_DIRECTIONS FOR THIS TASK_
Please quote the stretch of the listing from the line containing "Click the Actual size icon" through the line containing "Action: (x=409, y=31)", copying each line as it stands.
START INPUT MATERIAL
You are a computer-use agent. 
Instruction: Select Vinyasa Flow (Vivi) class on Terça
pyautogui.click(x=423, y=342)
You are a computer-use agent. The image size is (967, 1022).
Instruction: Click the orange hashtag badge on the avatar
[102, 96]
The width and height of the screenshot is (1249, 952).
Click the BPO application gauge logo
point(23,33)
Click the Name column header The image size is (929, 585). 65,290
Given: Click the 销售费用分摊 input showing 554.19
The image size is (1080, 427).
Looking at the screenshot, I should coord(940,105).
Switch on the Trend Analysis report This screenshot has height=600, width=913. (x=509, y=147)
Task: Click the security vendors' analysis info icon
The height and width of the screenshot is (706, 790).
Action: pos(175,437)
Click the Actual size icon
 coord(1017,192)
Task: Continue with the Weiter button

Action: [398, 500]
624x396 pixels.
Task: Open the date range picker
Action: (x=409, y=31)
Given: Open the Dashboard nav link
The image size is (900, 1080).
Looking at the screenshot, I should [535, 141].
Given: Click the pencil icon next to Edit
END INPUT MATERIAL
_FINAL ANSWER_
Click the Actual size icon
 coord(1017,192)
Task: Continue with the Weiter button

Action: [398, 500]
624x396 pixels.
Task: Open the date range picker
Action: (x=409, y=31)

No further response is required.